July 2023: The Technical Landscape of Ransomware: Threat Models and Defense Models

Ransomware has become a global problem. Given the reality that ransomware will eventually strike your system, we focus on recovery and not on prevention. The assumption is that the attacker did enter the system and rendered it inoperative to some extent.

We start by presenting the broad landscape of how ransomware can affect a computer system, suggesting how the IT manager, system designer, and operator might prepare to recover from such an attack.

We show the ways in which ransomware can (and sometimes cannot) attack each component of the systems. For each attack scenario, we describe how the system might be subverted, the ransom act, the impact on operations, difficulty of accomplishing the attack, the cost to recover, the ease of detection of the attack, and frequency in which the attack is found in the wild (if at all). We also describe strategies that could be used to recover from these attacks.

Some of the ransomware scenarios that we describe reflect attacks that are common and well understood. Many of these scenarios have active attacks in the wild. Other scenarios are less common and do not appear to have any active attacks. In many ways, these less common scenarios are the most interesting ones as they pose an opportunity to build defenses ahead of attacks.

The Ransomware Report they discussed during the presentation is here: 

https://doi.org/10.5281/zenodo.8140464

And, the latest version of our Guide to Securing Scientific Software, is here: 

https://doi.org/10.5281/zenodo.8137009 

Speaker Bios:

Barton Miller is the Vilas Distinguished Achievement Professor and the Amar & Belinder Sohi Professor in Computer Sciences at the University of Wisconsin-Madison. He is a co-PI on the Trusted CI NSF Cybersecurity Center of Excellence, where he leads the software assurance effort and leads the Paradyn Tools project, which is investigating performance and instrumentation technologies for parallel and distributed applications and systems. His research interests include software security, in-depth vulnerability assessment, binary and malicious code analysis and instrumentation, extreme scale systems, and parallel and distributed program measurement and debugging. In 1988, Miller founded the field of Fuzz random software testing, which is the foundation of many security and software engineering disciplines. In 1992, Miller (working with his then­student Prof. Jeffrey Hollingsworth) founded the field of dynamic binary code instrumentation and coined the term “dynamic instrumentation”. Miller is a Fellow of the ACM and recent recipient of the Jean Claude Laprie Award for dependable computing.

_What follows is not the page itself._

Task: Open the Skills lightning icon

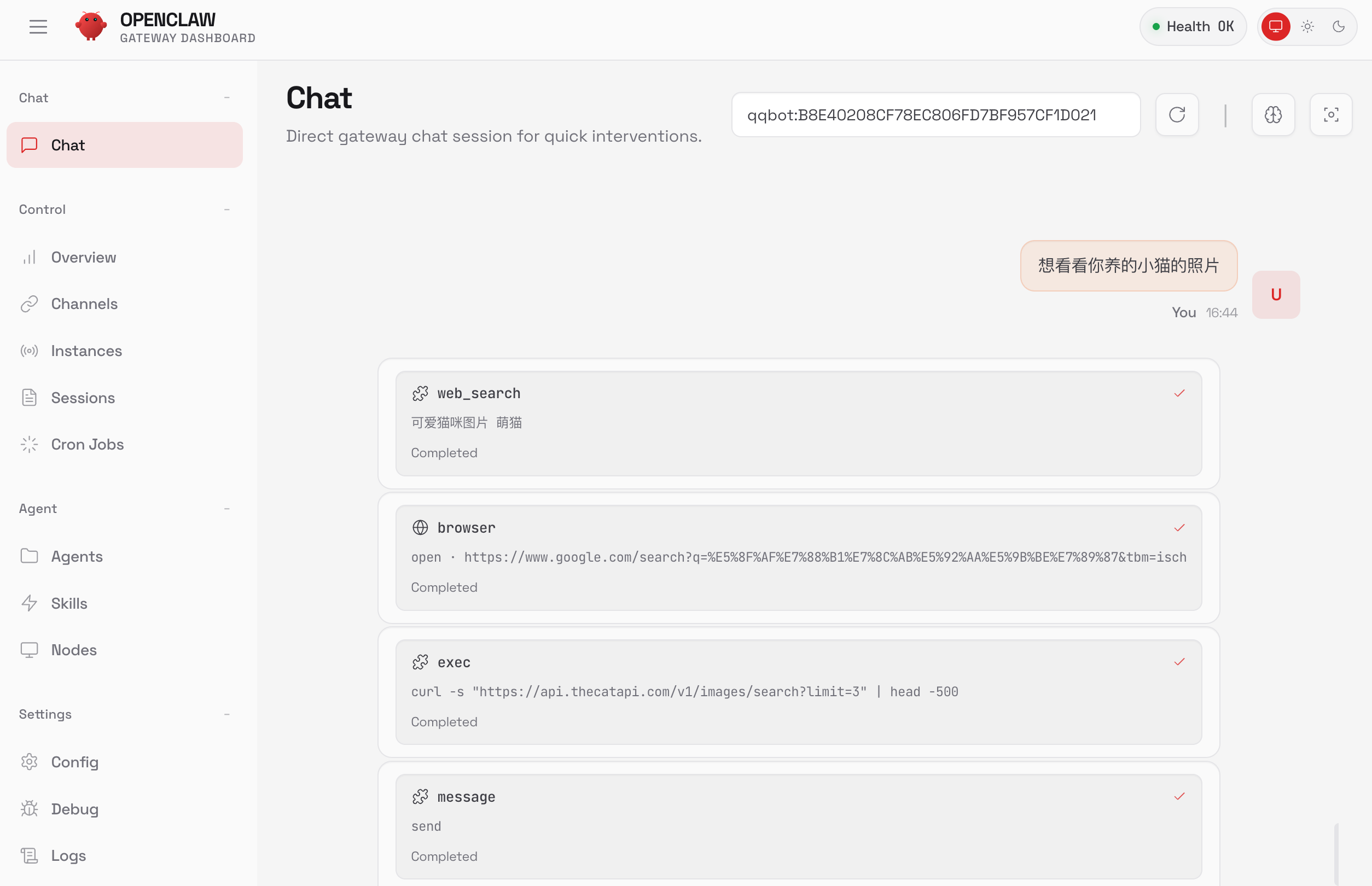Action: click(x=30, y=603)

Miller was the chair of the Institute for Defense Analysis Center for Computing Sciences Program Review Committee, member of the U.S. National Nuclear Safety Administration Los Alamos and Lawrence Livermore National Labs Cyber Security Review Committee (POFMR), member of the Los Alamos National Laboratory Computing, Communications and Networking Division Review Committee, and has been on the U.S. Secret Service Electronic Crimes Task Force (Chicago Area).

Elisa Heymann is a Senior Scientist on TrustedCI, the NSF Cybersecurity Center of Excellence at the University of Wisconsin-Madison, and an Associate Professor at the Autonomous University of Barcelona. She co-directs the MIST software vulnerability assessment at the Autonomous University of Barcelona, Spain.

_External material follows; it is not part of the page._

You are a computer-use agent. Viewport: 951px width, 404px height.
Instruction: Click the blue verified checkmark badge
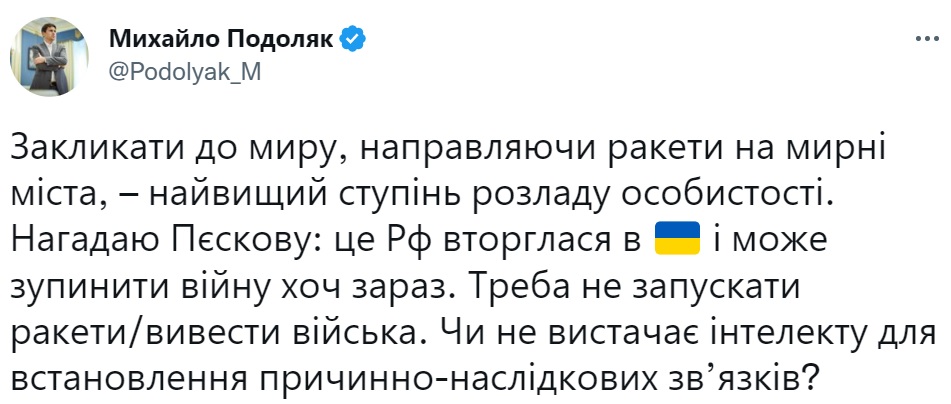(354, 40)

She coordinates in-depth vulnerability assessments for NFS Trusted CI, and was also in charge of the Grid/Cloud security group at the UAB, and participated in two major Grid European Projects: EGI-InSPIRE and European Middleware Initiative (EMI). Heymann's research interests include software security and resource management for Grid and Cloud environments. Her research is supported by the NSF, Spanish government, the European Commission, and NATO.